=== SOURCE MATERIAL ===

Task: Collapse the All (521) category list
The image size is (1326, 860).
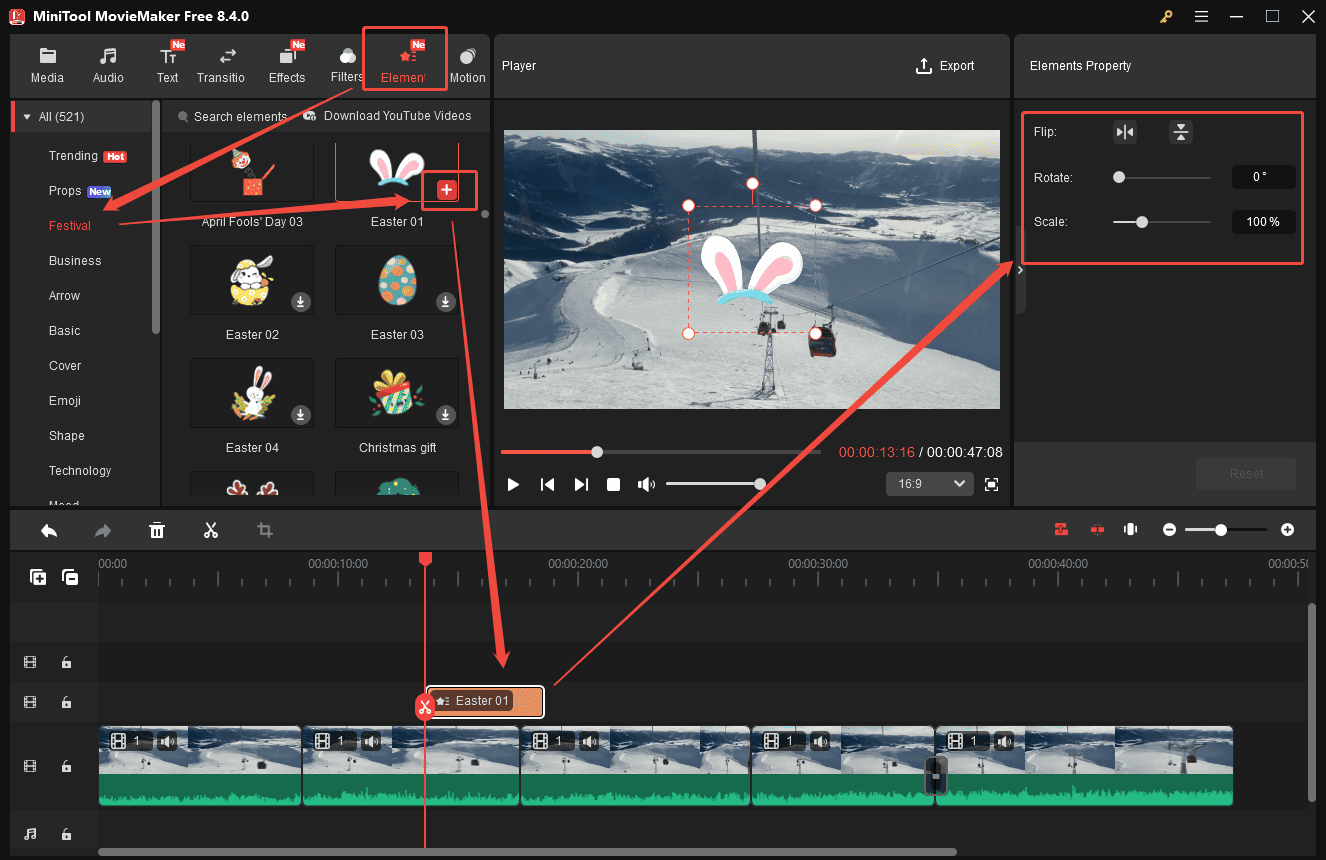Action: 26,116
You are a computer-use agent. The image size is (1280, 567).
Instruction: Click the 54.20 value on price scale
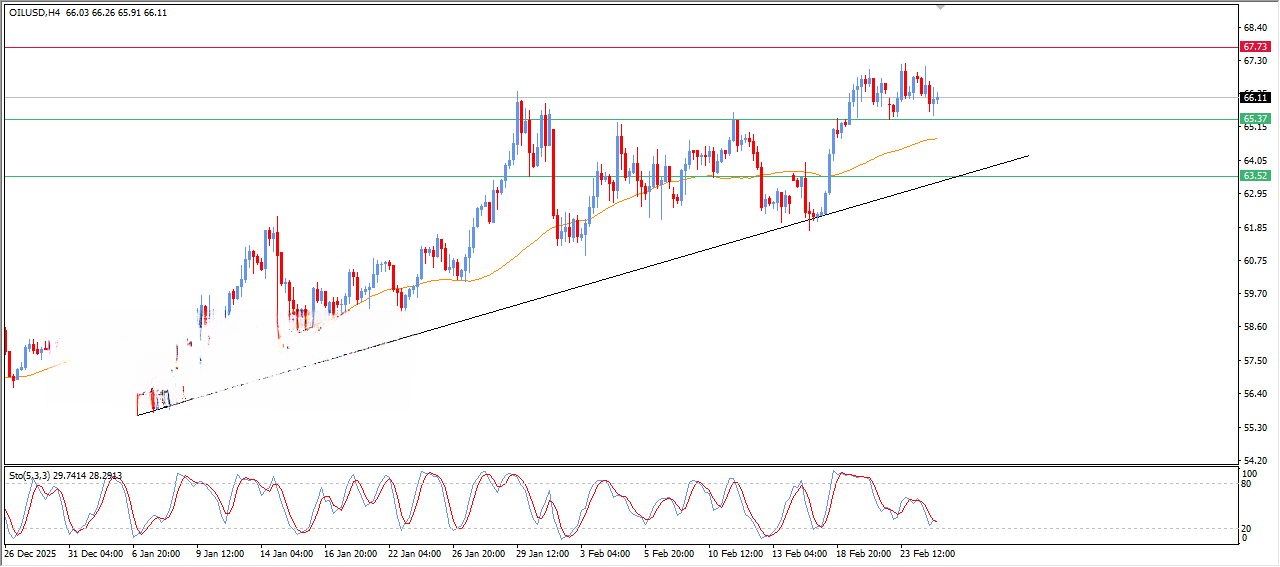tap(1254, 460)
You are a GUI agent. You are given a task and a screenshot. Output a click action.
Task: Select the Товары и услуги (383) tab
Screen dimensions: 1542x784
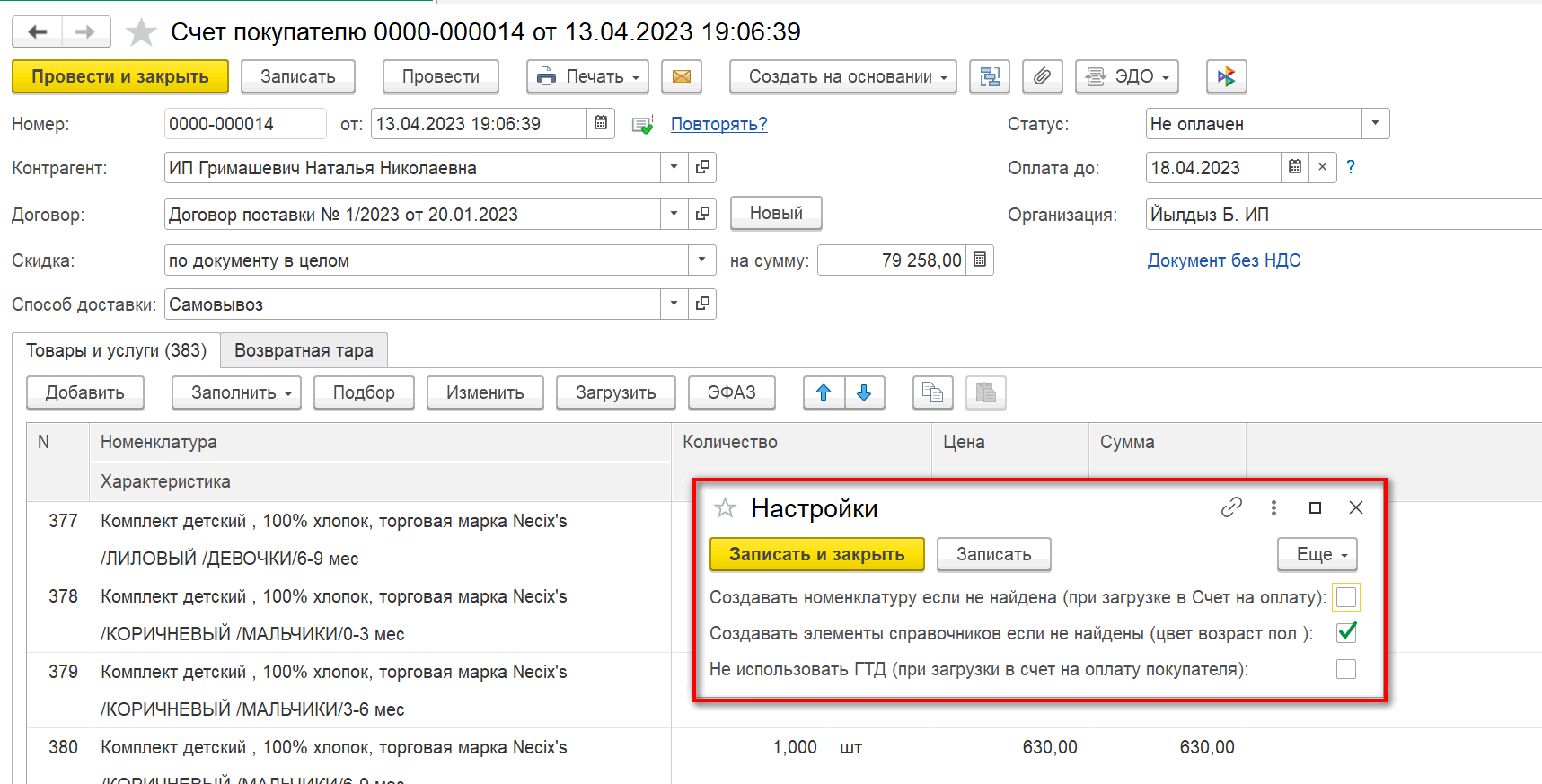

===

* [TASK BRIEF]: Only the lines from the one holding "Instruction: Click the" through the end of the data are to be printed, exactly as they stand and with no pictures.

* [ANSWER FOR THE TASK]:
Instruction: Click the 54.20 value on price scale
tap(1254, 460)
You are a GUI agent. You are given a task and a screenshot. Output a click action.
Task: Select the Товары и услуги (383) tab
Screen dimensions: 1542x784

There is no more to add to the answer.